### Task
Which of the lines below holds the string "Marketing"? Copy every line that does.

################

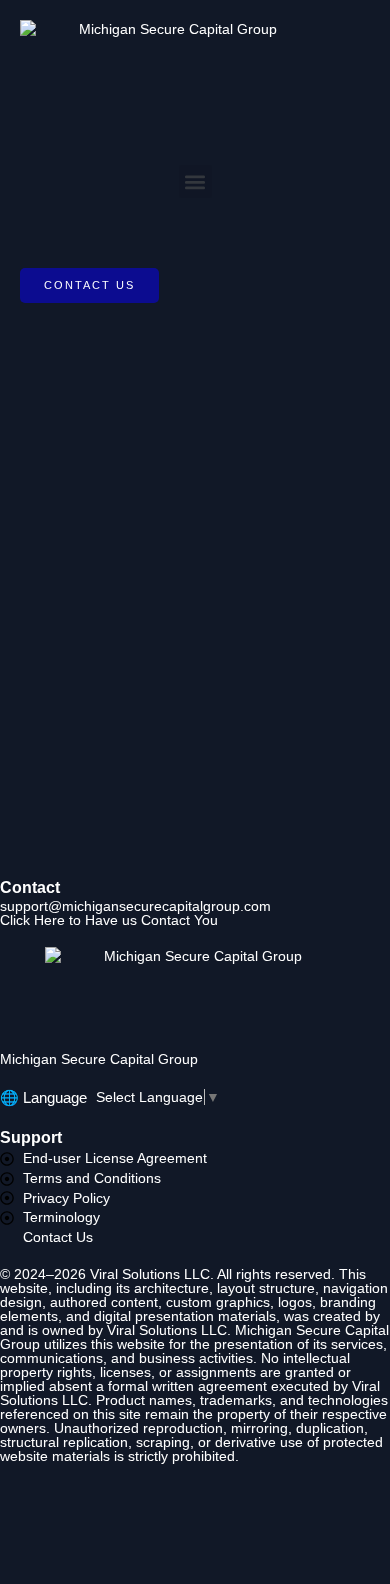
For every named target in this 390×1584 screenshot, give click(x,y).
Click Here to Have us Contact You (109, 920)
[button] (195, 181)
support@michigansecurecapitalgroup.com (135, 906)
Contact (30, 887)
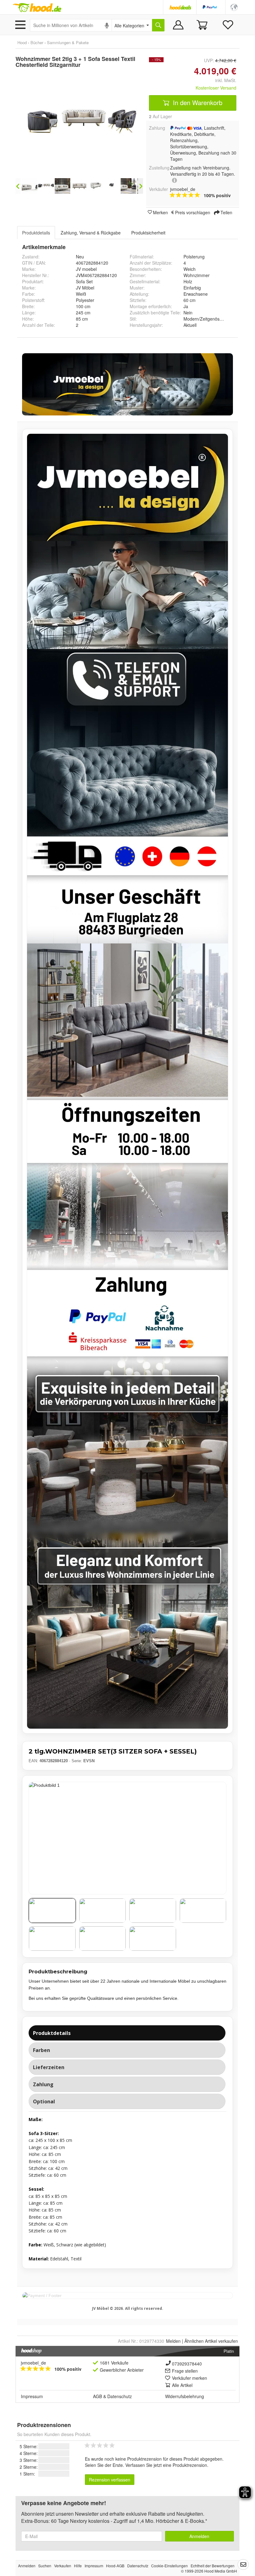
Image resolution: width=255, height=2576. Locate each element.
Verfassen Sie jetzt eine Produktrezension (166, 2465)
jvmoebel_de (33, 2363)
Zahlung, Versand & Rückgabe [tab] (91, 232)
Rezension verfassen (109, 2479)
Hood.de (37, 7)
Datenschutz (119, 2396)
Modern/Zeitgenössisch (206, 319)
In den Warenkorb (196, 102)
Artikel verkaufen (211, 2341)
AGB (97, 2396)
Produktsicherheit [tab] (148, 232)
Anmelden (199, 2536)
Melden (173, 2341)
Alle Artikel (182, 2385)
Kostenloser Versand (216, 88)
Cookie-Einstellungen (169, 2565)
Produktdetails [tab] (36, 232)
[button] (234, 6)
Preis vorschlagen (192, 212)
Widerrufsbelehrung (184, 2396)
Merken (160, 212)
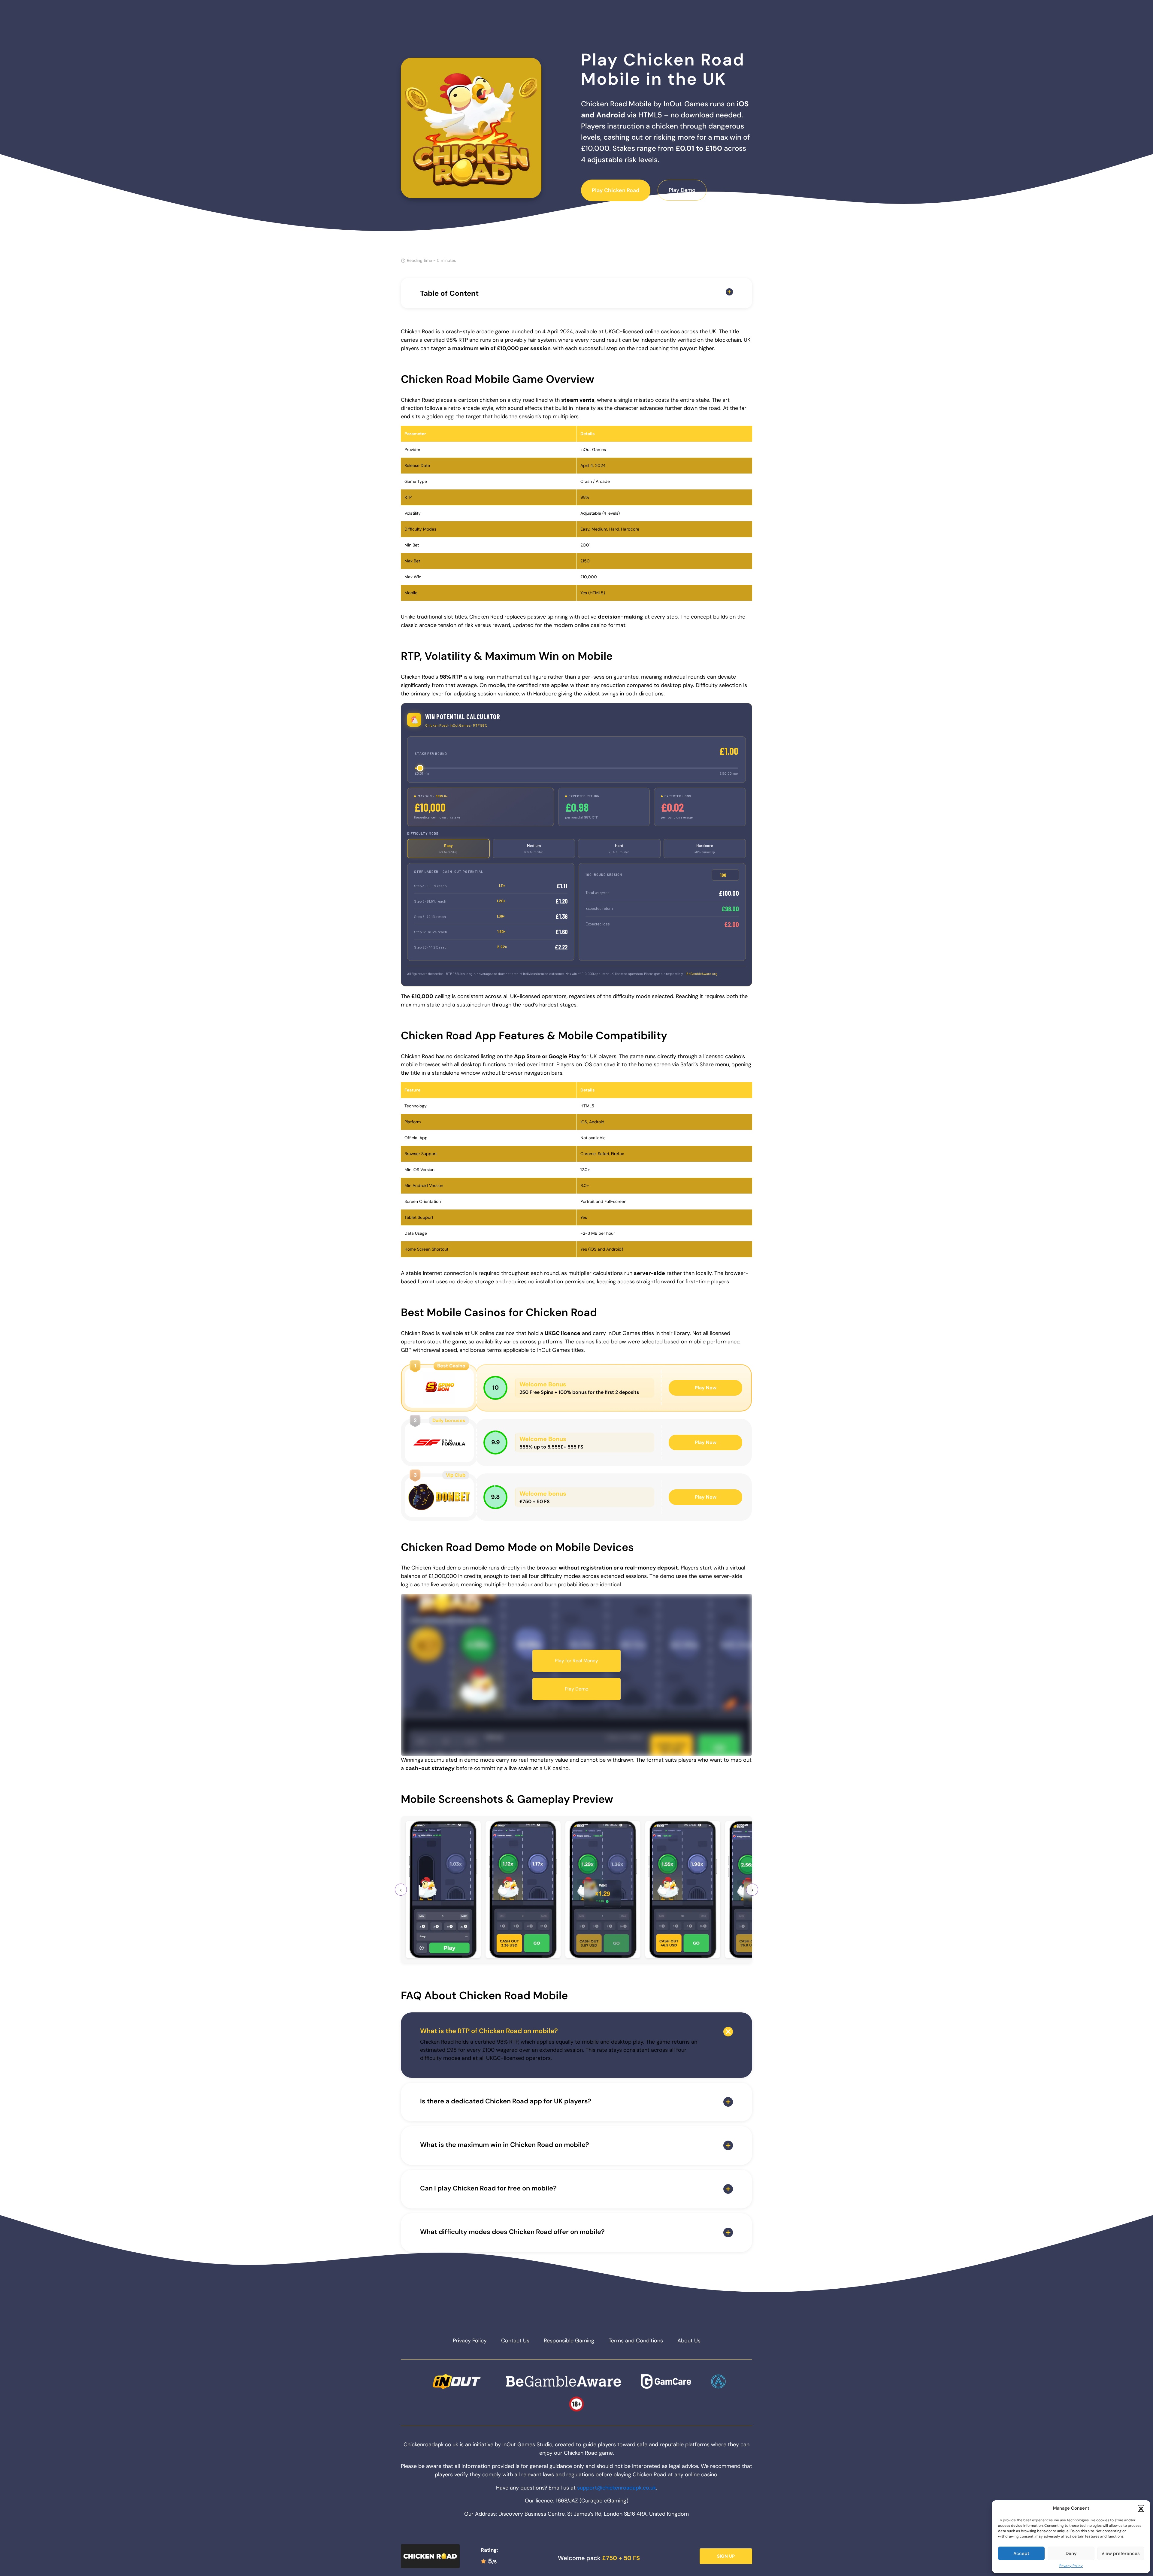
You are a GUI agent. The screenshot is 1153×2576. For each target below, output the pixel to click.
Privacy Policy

################

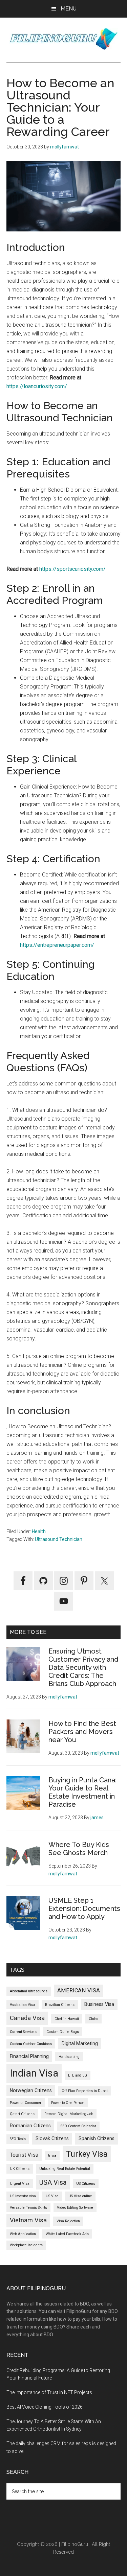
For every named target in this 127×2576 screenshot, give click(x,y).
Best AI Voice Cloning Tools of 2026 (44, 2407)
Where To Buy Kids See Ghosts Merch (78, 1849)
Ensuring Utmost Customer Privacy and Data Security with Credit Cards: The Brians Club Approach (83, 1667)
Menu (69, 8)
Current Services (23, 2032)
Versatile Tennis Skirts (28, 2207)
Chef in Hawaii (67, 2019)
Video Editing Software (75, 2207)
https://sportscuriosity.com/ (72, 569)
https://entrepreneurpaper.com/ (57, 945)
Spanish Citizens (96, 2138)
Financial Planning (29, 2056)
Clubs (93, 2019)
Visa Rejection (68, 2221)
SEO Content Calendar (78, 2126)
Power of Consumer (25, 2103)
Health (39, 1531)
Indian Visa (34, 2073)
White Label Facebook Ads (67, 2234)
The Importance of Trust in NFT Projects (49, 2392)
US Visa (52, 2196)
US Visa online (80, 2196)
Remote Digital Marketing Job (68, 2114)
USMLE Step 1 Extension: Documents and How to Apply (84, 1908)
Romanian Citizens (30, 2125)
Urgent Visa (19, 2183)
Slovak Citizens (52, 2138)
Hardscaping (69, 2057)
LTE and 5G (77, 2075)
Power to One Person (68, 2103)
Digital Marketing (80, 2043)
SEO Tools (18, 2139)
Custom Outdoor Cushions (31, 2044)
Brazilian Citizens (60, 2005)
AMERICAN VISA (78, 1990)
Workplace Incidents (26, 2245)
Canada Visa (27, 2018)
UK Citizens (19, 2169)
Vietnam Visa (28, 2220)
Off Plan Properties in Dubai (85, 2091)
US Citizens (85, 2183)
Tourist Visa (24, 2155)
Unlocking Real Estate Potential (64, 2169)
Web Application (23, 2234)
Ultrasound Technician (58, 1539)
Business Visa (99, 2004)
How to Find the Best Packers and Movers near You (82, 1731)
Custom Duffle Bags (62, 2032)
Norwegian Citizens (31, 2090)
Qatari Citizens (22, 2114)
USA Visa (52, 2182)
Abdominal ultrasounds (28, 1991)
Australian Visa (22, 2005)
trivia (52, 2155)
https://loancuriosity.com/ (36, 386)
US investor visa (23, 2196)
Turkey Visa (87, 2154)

################

### Task output
Remote Digital Marketing Job (68, 2114)
Digital Marketing (80, 2043)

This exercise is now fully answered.